_FRAGMENTO DEL DOCUMENTO_.
■ ■ ■ ■ ■ ■ ■

Las tensiones entre los proyectos nacionales hegemonizados por la apropiación/ canibalización de las tradiciones africanas y las propias tradiciones, oscilantes entre su congelamiento folclorizante y las posibilidades de identificación étnica o contrahegemónica, pueden servir de guía para entender la relación entre las formas culturales de origen africano y el poder blanco en América Latina. La dialéctica hibridizante entre subordinación y emancipación se reproduce en la conservación de la tradición y en sus usos modernizados. Esta modernización antepuso nuevos usos para la cultura, siempre referidos a sus contextos locales, mirando desde hace mucho tiempo a África como fuente de simbología y como significante fluctuante del compromiso cultural.

Las manifestaciones culturales fueron y siguen siendo para los afrolatinoamericanos, inmersos en el ambiente ideológico del mestizaje y bajo el peso de las desigualdades raciales, la forma práctica de asociación e institucionalización. Así, los cabildos –hermandades negras– y otras instituciones semejantes, en la Argentina, Uruguay, Colombia, Cuba y Perú, fueron la base institucional e histórica a partir de donde se desarrollaron formas contemporáneas de asociación y representación como las comparsas, las escuelas de samba y otras.

Las canciones de la tradición afrodescendiente –formas discursivas complejas, llenas de referencias históricas, registros de hechos y evocación de personajes memorables– conforman una red densa de memoria de la experiencia de opresión y de las ansias de liberación. Son, pues, el registro dinámico y de múltiples significados de una experiencia colectiva e histórica. El aspecto performativo, recursivo y reiterativo de esas formas culturales, ya fue señalado, incluso, en estudios recientes, que han identificado en África elementos estructurales coincidentes con éstos.

En las brechas creadas por las circunstancias sociales e históricas envolventes, los grupos afrodescendientes han sido capaces de crear una tradición cultural de lucha, materializada institucionalmente en las organizaciones y en términos culturales organizada como discursos. Esa tradición no estuvo, sin embargo, depositada en sujetos determinados predefinidos, pero constituye a dichos sujetos de manera progresiva y abierta y con un nuevo vigor en las últimas décadas.

■ ■ ■ ■ ■ ■ ■

_OBJETIVO_. En el fragmento sobre las tradiciones afrolatinoamericanas, ¿en qué países los cabildos y otras instituciones semejantes fueron la base institucional e histórica de formas contemporáneas de asociación?

_MATERIAL DADO_.

■ ■ ■ ■ ■ ■ ■

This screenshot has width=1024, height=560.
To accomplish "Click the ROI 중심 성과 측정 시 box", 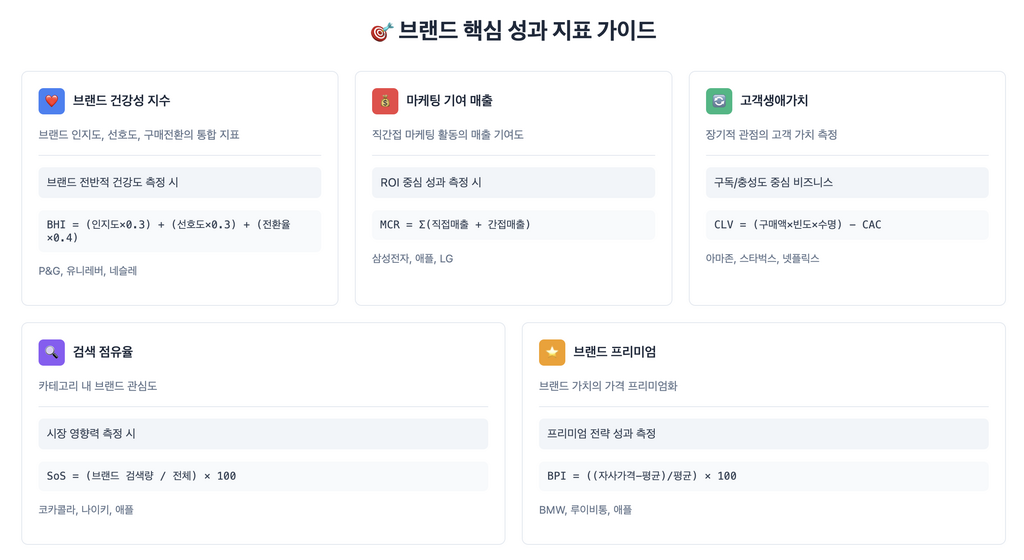I will click(x=513, y=183).
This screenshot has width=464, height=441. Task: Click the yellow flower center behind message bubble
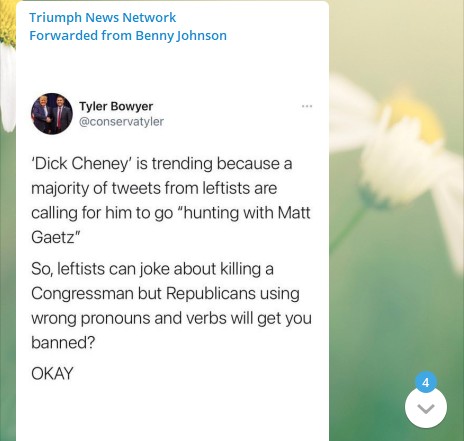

■ ■ ■ ■ ■ ■ ■

_RESULTADO_. En la Argentina, Uruguay, Colombia, Cuba y Perú.